Heroin users might think they are injecting heroin, but might be injecting a drug they have never encountered before. Fentanyl, one of the most common drug mixers, is an opioid that is often much stronger than heroin.
Fentanyl produces a similar high, and long-term heroin users can switch to fentanyl without many side effects in controlled conditions. However, if a heroin user injects a fentanyl-heavy heroin mix, they run a high risk of fatal overdose.
Floridian’s heroin use has become a crisis that requires a coordinated response. There are a few proven public health methods that can mitigate its worst effects.
Needle exchanges are service agencies that provide injection drug users with fresh syringes and needles. Needle exchanges are proven methods of reducing the transmission of diseases such as HIV and AIDS among groups of intravenous drug users. The state legislature approved a law in March 2016 that allows for the operation of such programs. One facility opened at the University of Miami’s Miller School of Medicine in December 2016.

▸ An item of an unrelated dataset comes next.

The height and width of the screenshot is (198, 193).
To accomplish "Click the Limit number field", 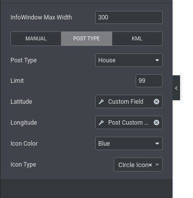I will [149, 81].
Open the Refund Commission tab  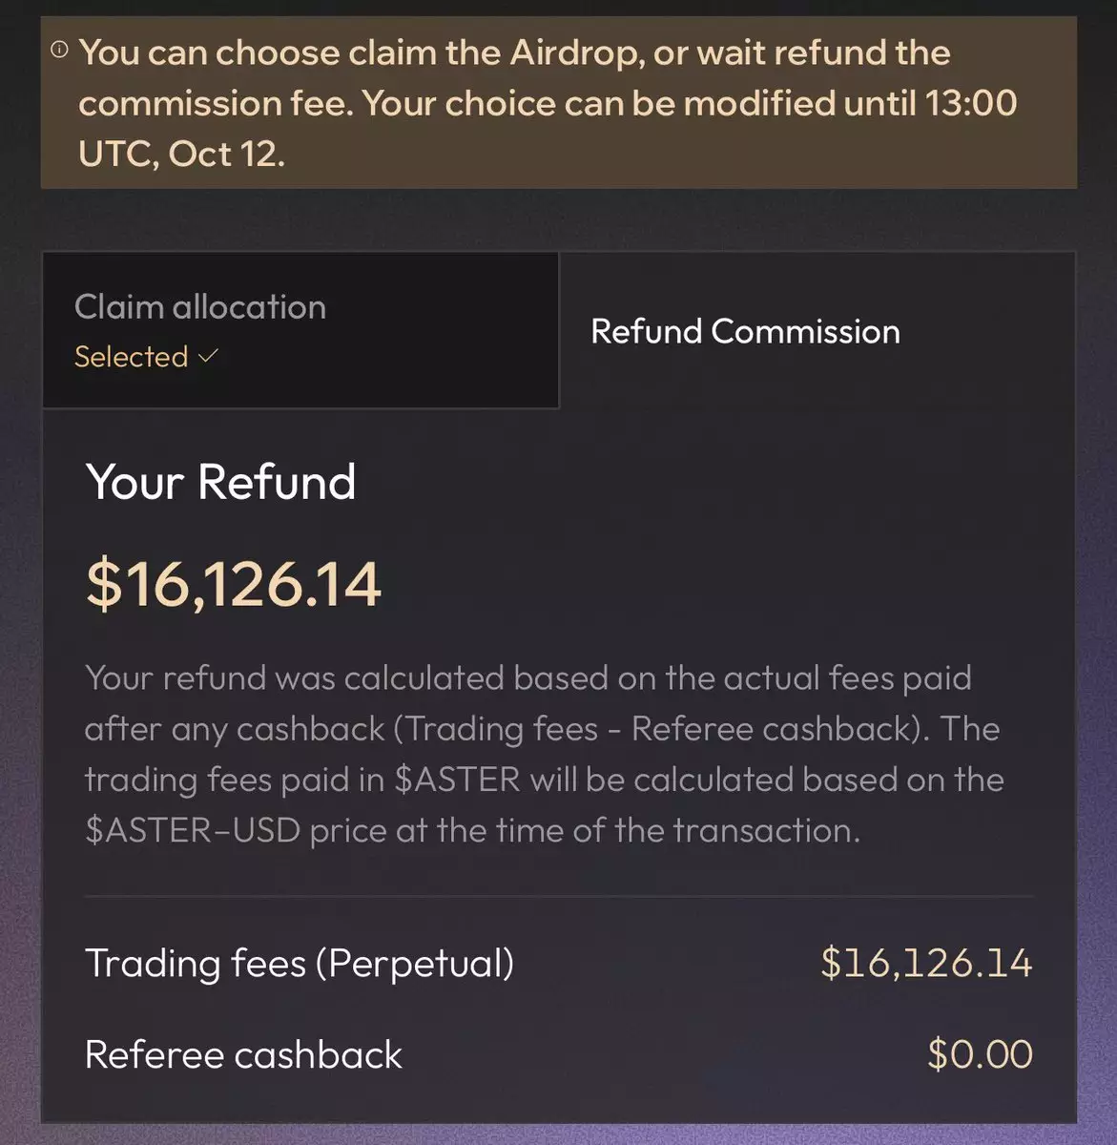[x=745, y=331]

Exchanges often include a safe injection site for their clients. Safe sites can reduce exposure to the street crime that accompanies drug dealing. They also reduce the risk of death from overdose. Safe injection sites are staffed by medical professionals who can intervene when drug poisoning is in progress. Those workers can also direct people to rehabilitation treatment.

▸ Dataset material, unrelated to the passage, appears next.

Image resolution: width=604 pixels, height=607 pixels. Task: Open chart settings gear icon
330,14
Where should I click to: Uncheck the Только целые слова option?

Treatment is the key to undoing the heroin crisis. Harm reduction measures such as needle exchanges and injection sites are helpful, but they don’t fix the problem. The only way to end the dangers of heroin addiction is ending heroin use.
Heroin is a fundamentally dangerous drug, and all long-term users are exposed to the risks described above. The longer a person uses heroin, they more likely they are to die or become permanently injured or disabled.
Residential rehabilitation treatment centers are the best means for heroin users to battle their addiction. The medical staff at such a facility can ease people through the difficult detox process and manage withdrawal symptoms.
These trials are best borne in a climate of support and compassion from other recovering users, under the continual supervision of caring and knowledgeable staff. Both are found in residential treatment centers.